Come se non bastasse, i cambiamenti economici introdotti dalla globalizzazione hanno finito per  accentuare il processo di degradazione del tessuto economico e sociale della città. L’emergere della Grande Distribuzione Organizzata ha radicalmente cambiato il sistema mercantile che nel tempo si era consolidato attorno al mercato ortofrutticolo, ed il sistema produttivo, per sopravvivere, ha fatto ricorso alla manodopera degli immigrati dando origine ad una inedita condizione economica, dove produttori e lavoratori agricoli si trovano nella stessa condizione di mera sussistenza, caratterizzata dalla bassa remunerazione del prodotto e dallo svilimento dei salari, così i due protagonisti dell’attività di impresa, il produttore ed il lavoratore salariato, vivono ai limiti del proprio sostentamento i primi, ed ai limiti della dignità umana  i secondi. Migliaia di produttori, per  mantenere il livello di vita guadagnato dopo anni di duri sacrifici e continuare la loro attività di impresa, negli anni si sono indebitati sottoponendosi a nuove forme di sfruttamento, testimoniato anche dalle decine di sportelli bancari che in dispregio di qualunque logica economica continuano a sorgere come funghi. Sono migliaia le case pignorate poste all’asta per insolvenza nei pagamenti da parte di tantissime imprese ridotte al lastrico. Vecchi e nuovi speculatori, evidenti ed occulti, alimentano quel verminaio mai estinto che si nutre di antiche e  nuove forme di connivenza criminale di cui si stenta, ancora una volta, a comprenderne i perversi meccanismi.

# # # # # # #

__BREVE QUESITO 1__
Nel brano sulla crisi economica della città, individua tutte le quantità espresse con un numerale collettivo come «decine». Riporta ciascuna insieme al sostantivo a cui si riferisce.
Il brano e le voci non hanno alcun legame tra loro.

# # # # # # #

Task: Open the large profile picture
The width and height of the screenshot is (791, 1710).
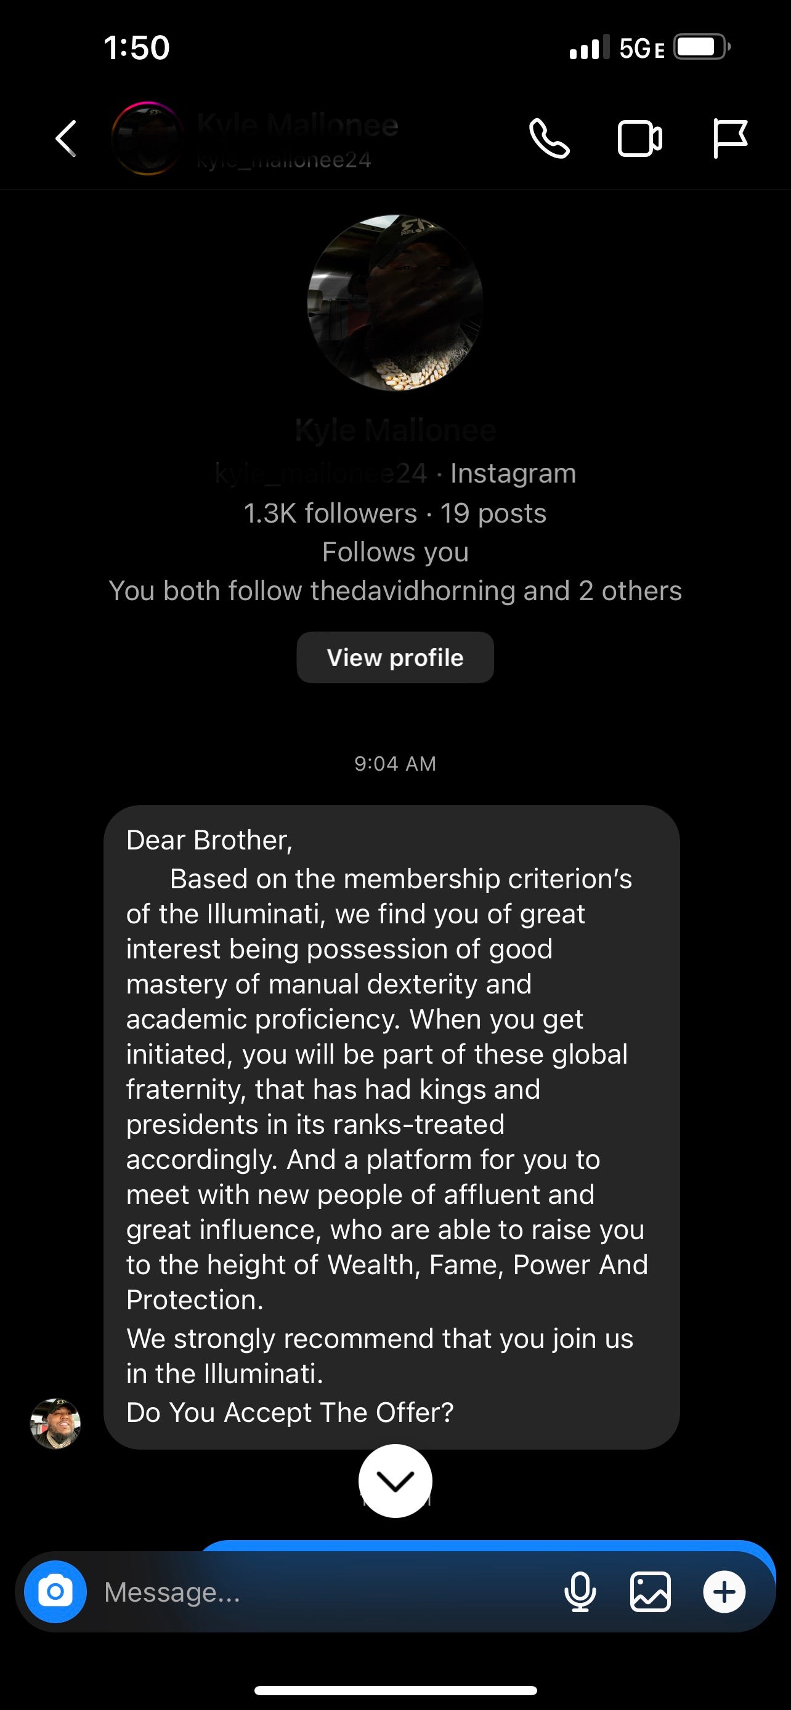Action: coord(395,303)
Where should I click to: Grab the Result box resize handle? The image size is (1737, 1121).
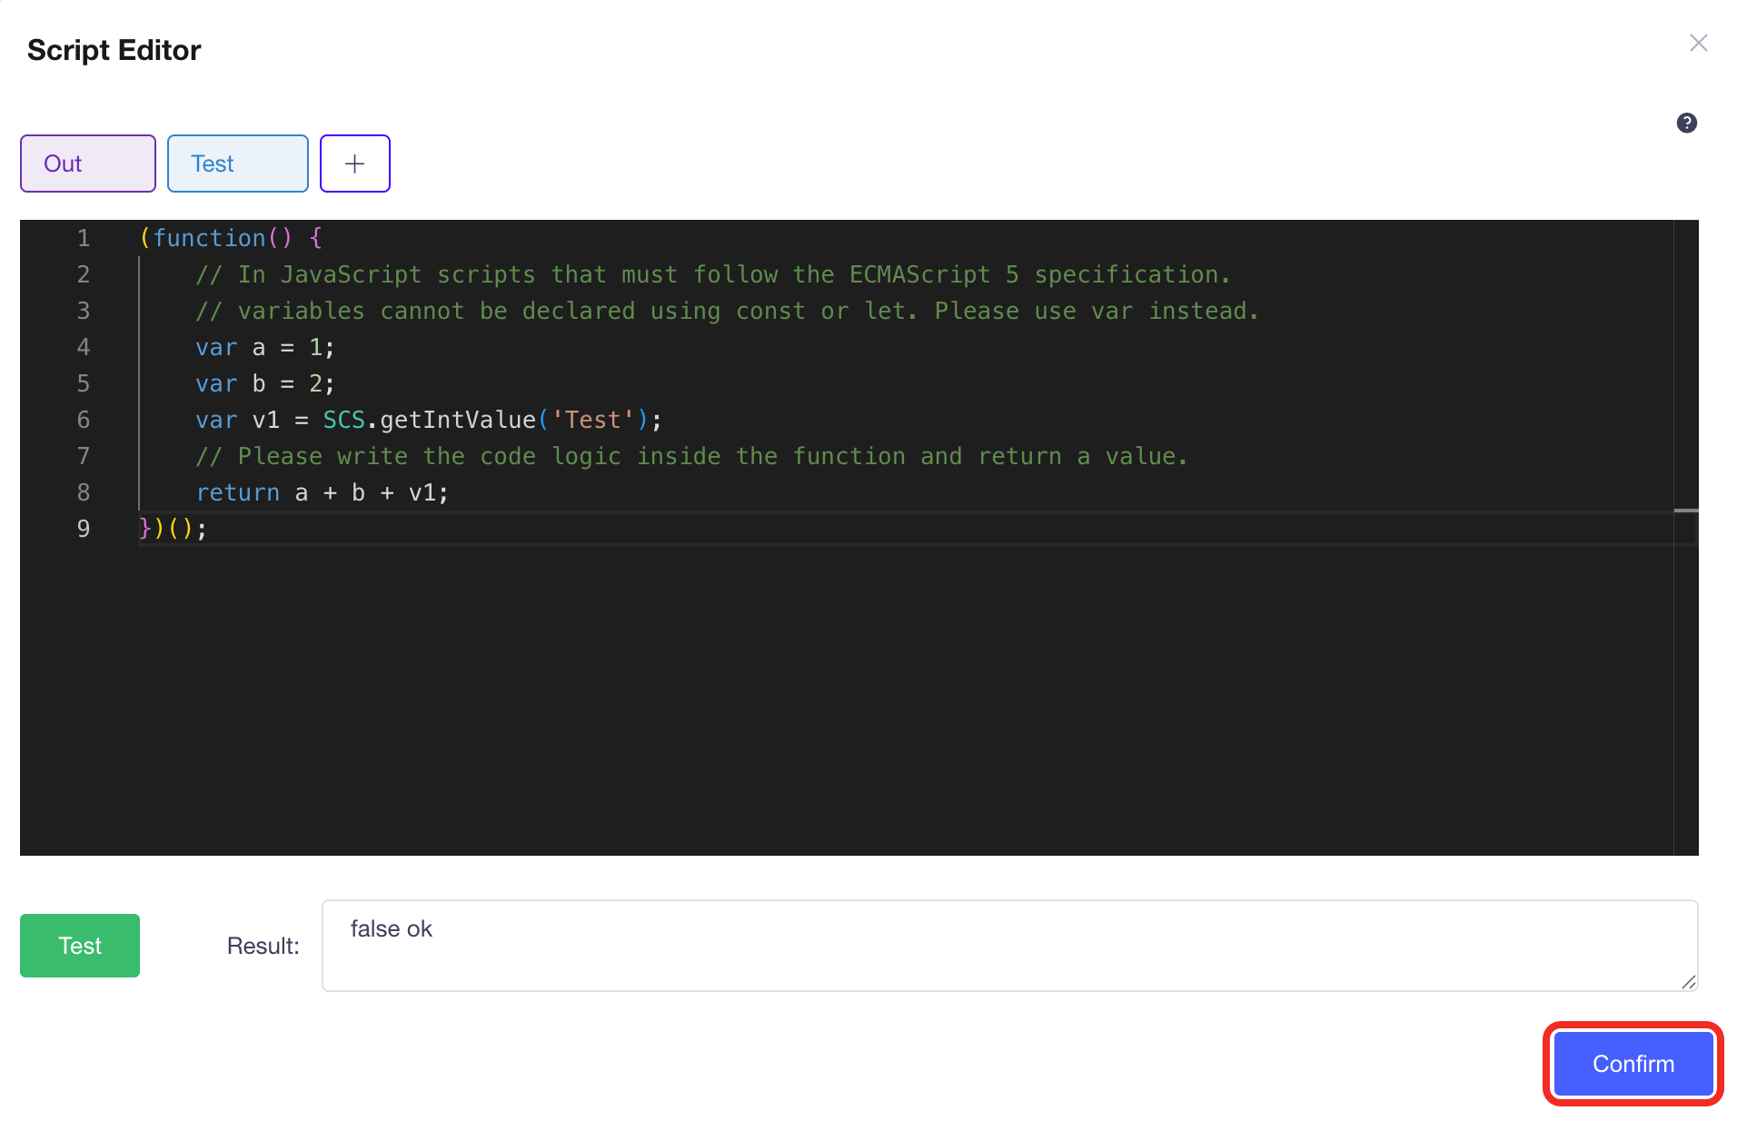tap(1688, 981)
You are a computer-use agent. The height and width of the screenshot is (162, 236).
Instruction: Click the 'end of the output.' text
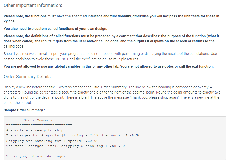point(18,103)
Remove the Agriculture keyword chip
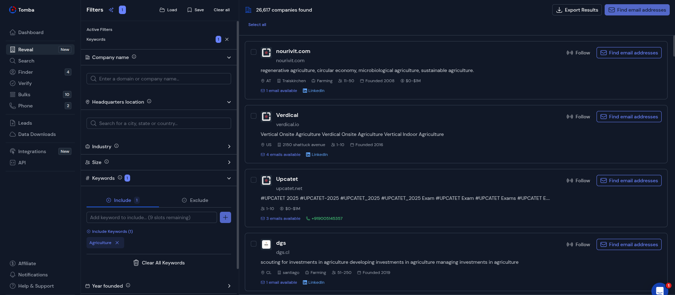 117,243
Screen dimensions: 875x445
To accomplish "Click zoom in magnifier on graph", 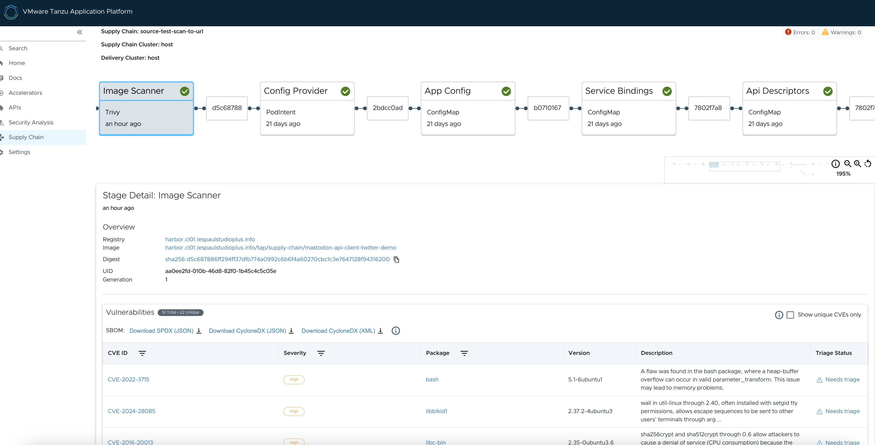I will tap(857, 164).
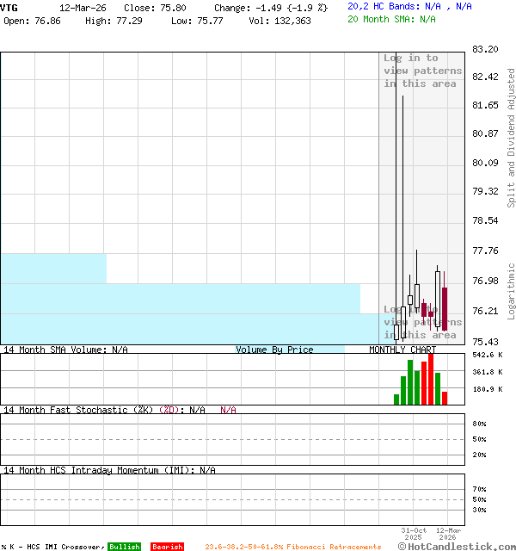Click the Volume By Price label
Image resolution: width=516 pixels, height=551 pixels.
[x=274, y=350]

# # # # # # #

__BREVE QUESITO 2__
Trova nelle voci ogni riga in cui compare la parola "width" e trascrivila.

__RISULTATO FINALE 1__
- Migliaia di produttori
- Decine di sportelli bancari
- Migliaia di case pignorate

__RISULTATO FINALE 2__
The width and height of the screenshot is (791, 1710).
You are a computer-use agent. The height and width of the screenshot is (162, 236).
Image resolution: width=516 pixels, height=551 pixels.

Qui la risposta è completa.